Positive discovery for Prentice following procedure
By Darren Lum
Published Jan. 11, 2018
It is a great start to the new year for Minden teen Ryan Prentice and his family, who received some welcome news during a procedure several days ago to treat his previously undetected arterial venous malformation (AVM).
This comes after months of rehabilitation and numerous questions related to the spontaneous brain hemorrhage he suffered as a result of the AVM last year on Friday, April 7.
The procedure had been the result of several months of communication between Ryan’s neurosurgeon and radiologist.
“They decided to use a method called embolization: this is where they enter the brain through the femoral artery. Because of the large size of his AVM they decided to use this approach to basically glue some of the high flow areas in the AVM and this would allow it to be more treatable by radiation, a procedure called gamma knife radiosurgery,” Ryan’s dad Tom Prentice Jr. wrote in an email to the Times. According to the website related to the Mayo Clinic, a non-profit medical practice and medical research group based in the U.S., gamma knife radiosurgery, also known as brain stereotactic radiosurgery, is a type of radiation therapy used to treat tumours, vascular malformations and other abnormalities in the brain.
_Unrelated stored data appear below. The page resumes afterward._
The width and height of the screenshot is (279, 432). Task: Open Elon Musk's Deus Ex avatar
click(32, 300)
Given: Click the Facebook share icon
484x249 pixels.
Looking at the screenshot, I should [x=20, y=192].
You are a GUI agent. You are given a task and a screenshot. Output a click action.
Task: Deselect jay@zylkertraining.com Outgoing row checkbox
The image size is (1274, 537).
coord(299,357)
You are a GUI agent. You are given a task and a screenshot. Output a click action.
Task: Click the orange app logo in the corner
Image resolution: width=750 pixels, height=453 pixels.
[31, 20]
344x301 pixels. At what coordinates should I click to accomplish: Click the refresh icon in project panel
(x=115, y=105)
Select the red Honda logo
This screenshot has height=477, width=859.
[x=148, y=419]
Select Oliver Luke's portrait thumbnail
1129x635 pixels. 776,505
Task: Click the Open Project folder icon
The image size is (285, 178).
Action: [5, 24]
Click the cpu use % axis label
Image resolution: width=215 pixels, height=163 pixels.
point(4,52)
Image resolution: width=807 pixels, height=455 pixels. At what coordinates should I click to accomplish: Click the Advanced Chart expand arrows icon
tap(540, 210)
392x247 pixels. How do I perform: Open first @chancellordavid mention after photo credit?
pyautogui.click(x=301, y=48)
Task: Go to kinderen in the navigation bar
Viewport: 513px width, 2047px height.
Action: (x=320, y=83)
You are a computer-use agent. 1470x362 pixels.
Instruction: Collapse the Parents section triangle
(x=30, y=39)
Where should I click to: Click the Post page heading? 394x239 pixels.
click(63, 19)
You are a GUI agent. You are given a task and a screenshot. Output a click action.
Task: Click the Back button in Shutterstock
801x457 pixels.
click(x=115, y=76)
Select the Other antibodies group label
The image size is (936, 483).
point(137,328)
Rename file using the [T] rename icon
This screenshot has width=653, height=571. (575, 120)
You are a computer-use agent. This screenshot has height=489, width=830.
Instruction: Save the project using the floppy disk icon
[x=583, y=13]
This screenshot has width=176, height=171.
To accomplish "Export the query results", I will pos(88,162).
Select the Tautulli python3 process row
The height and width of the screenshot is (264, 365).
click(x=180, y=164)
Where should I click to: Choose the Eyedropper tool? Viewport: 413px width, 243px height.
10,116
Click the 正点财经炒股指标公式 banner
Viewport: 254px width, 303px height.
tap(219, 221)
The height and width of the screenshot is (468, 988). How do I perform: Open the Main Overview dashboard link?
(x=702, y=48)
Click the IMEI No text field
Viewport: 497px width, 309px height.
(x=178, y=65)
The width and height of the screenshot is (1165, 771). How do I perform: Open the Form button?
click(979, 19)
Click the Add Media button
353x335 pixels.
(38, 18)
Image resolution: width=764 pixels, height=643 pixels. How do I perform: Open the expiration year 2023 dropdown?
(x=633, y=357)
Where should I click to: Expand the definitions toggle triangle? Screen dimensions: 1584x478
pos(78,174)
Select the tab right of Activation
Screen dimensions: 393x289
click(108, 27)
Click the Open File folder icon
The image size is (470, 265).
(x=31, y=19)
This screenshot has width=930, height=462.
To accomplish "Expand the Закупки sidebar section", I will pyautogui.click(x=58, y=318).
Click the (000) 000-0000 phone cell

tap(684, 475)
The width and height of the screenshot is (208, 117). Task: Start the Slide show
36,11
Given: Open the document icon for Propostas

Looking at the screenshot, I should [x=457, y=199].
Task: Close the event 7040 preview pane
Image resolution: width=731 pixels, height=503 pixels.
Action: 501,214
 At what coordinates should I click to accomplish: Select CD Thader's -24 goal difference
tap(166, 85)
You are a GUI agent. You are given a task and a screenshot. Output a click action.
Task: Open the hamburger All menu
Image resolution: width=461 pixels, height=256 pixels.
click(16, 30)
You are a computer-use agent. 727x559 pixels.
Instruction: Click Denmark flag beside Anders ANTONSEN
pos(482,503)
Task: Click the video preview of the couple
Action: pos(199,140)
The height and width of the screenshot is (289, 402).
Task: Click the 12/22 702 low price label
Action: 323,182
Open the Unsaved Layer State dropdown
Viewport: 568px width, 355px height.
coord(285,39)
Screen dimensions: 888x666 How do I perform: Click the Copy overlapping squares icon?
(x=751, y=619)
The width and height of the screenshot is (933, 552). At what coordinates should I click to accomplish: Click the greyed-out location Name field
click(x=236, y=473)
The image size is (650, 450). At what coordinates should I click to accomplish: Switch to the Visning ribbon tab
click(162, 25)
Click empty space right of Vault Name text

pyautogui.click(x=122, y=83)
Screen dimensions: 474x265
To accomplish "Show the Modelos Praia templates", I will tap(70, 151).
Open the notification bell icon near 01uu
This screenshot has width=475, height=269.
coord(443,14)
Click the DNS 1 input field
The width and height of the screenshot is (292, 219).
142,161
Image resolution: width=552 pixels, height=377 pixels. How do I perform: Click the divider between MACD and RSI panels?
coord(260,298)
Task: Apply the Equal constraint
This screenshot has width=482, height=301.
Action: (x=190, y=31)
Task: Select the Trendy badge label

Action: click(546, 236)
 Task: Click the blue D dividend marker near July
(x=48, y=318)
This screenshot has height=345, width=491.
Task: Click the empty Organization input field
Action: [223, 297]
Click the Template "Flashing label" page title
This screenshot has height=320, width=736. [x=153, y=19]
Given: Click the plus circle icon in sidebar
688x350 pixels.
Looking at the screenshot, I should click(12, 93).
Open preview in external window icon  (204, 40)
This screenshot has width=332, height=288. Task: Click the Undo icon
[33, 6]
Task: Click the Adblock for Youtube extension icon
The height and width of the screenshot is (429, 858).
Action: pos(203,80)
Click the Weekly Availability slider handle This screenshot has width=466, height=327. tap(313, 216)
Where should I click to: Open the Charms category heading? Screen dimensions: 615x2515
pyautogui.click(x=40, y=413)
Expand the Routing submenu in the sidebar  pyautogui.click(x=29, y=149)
Despite the name, this therapy does not involve surgery or incisions, but rather it involves directing 200 tiny beams of radiation at the tumour or malformation with minimal damage to healthy tissues near the target.
“Ryan was at Toronto Western Hospital on Tuesday, [Jan. 2] and he had the surgery but after a few hours the doctor came and told us that he had opted not to glue any of the veins as none of them appeared to be considered 'high flow.'”
Prentice understands this to be a good thing and was told the “radio surgery” has greater effect without the glue. This surgery provided the doctors an improved map of the AVM in Ryan’s brain. The next step is to treat Ryan with what they call a “gamma knife procedure.”
Prentice’s son is home and had been scheduled to return to Toronto Western Hospital for a planning appointment this past Wednesday with a procedure scheduled for Jan. 17.
In the months following Ryan’s emergency care, Ryan eventually became an out-patient and then received rehabilitation, which included work on his short-term memory, assistance from a speech language pathologist, a physiotherapist, an occupational therapist and social workers.
The Haliburton Highlands Secondary School Grade 12 student has returned to school and hopes to graduate this spring. He finished his rehabilitation at Holland Bloorview Kids Rehabilitation Hospital at the end of June. His father said Ryan still sees a physiotherapist locally, and except for some occasional short-term memory issues he “has pretty much returned to normal.”
The community showed its support with donations to a GoFundMe effort and also contributed to a day of unity organized by a family friend and fellow student when students, faculty and supporters wore blue or Highland Storm clothing, related to his love of ice hockey.
Tom Prentice Jr said the family is thankful and has appreciated the community’s concern and support during the past several months. He thanks everyone for “the support, prayers and well wishes” Ryan and the family has received.